Sexual Abuse:  Forcing you to submit to any kind of sexual activity, forcing or withholding birth control.
Economic Abuse:  Not allowing you to work, stealing, destroying your things, withholding money and basic needs.

Abuser often try to blame their behavior on someone else, usually the person that they're abusing.  Don't believe this.  The abuse is not your fault?  There is no excuse for abuse, and any blame for abusive behavior belongs only to the abuser, not to you.

Domestic violence occurs in cycles that get worse each time.

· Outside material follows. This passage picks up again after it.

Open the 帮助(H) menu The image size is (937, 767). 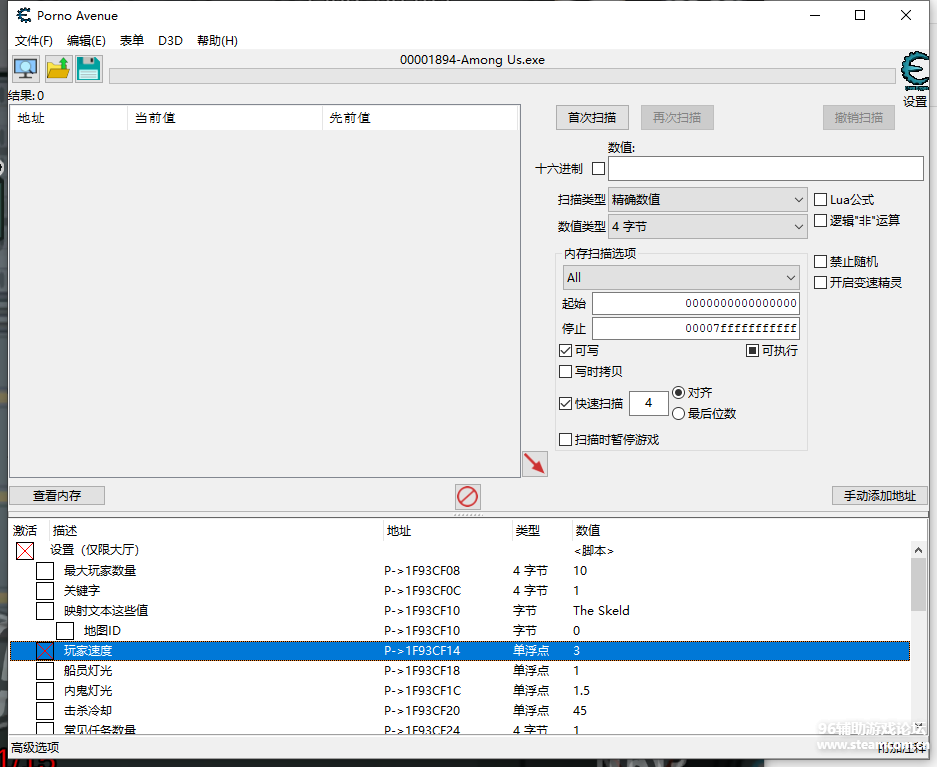(217, 41)
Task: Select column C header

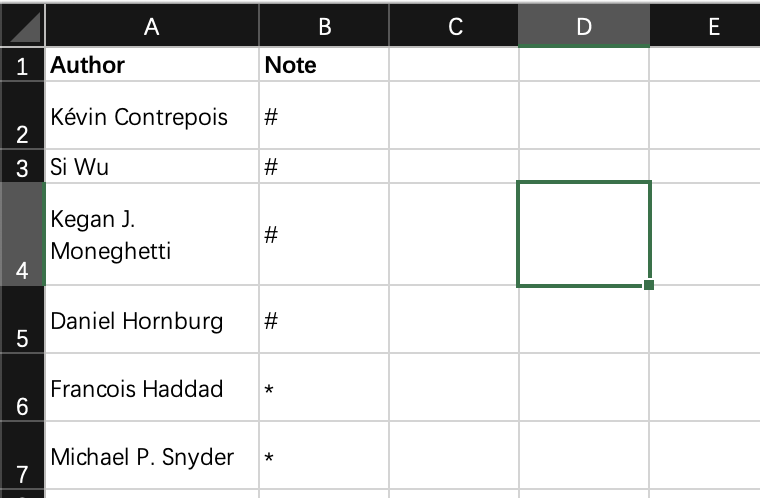Action: (454, 25)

Phase 1 TENSION BUILDING:  May begin with anger, blaming, and increased feelings of tension.
Phase 2 VIOLENCE:  May be a slap or push, or hours of beating or sexual abuse
Phase 3 HONEYMOON:  The batterer may deny or excuse his violence, ask forgiveness, or promise never to do it again, but it will happen again, and it is usually worse each time.

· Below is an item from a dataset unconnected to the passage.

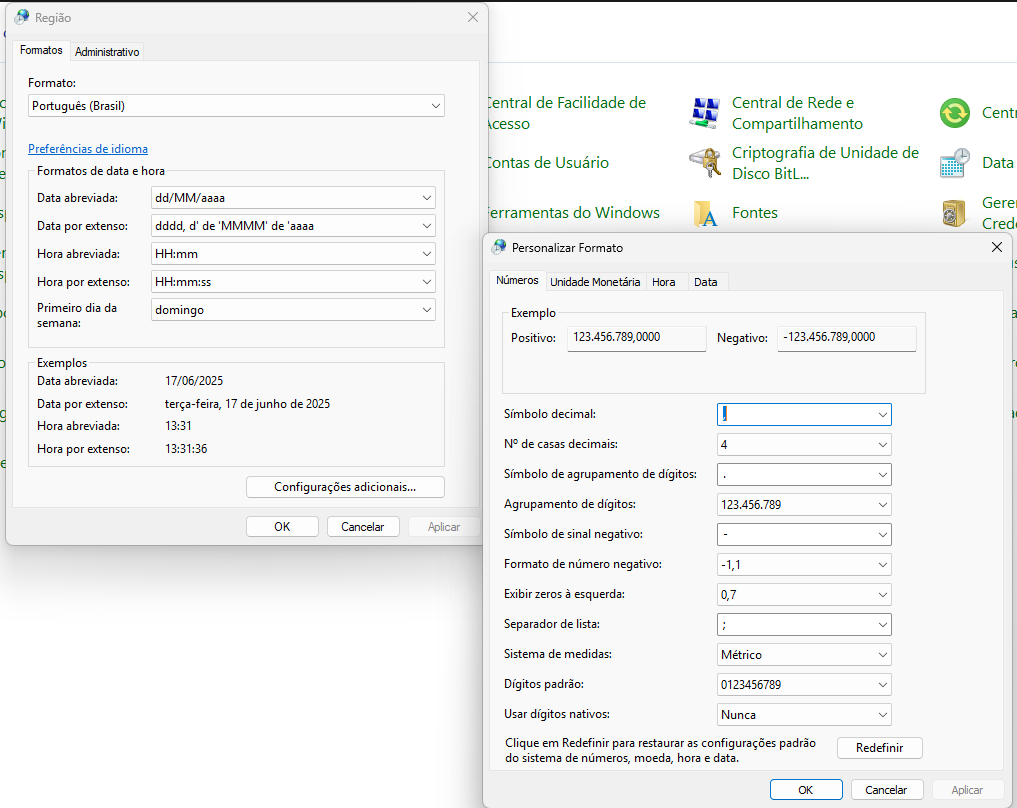Open the Hora tab
The width and height of the screenshot is (1017, 808).
(664, 282)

Each time the Cycle is repeated, the violence gets worse.  The end result can be death.

Safety Planning
Being prepared for the Next Time
1.  Plan the fastest way out of the house.  If you need to sneak away, be prepared.
2.  You can request a court order for a law enforcement stand-by or escort while you leave.
3.  Plan where you would go in an emergency (e.g. friends, family, neighbors, RACS)
4.  Teach your kids to use 911.  Tell them their job is to stay safe, not to protect you, and identify a safe place for them (e.g. a room with a lock, a friend's, etc.)
5.  Hide an extra set of car keys.  Put aside emergency money as you can.
6.  Keep an emergency bag ready, including needed medicine, driver's license, birth certificate, social security cards, citizenship documents, spare cash, checkbook, credit cards (or list of them), bank account information, extra clothes for you and your kids.
7.  Tell a trusted neighbor of your situation and arrange a signal or code to use when you're in danger (e.g. porch light on in daytime, certain window shades down.)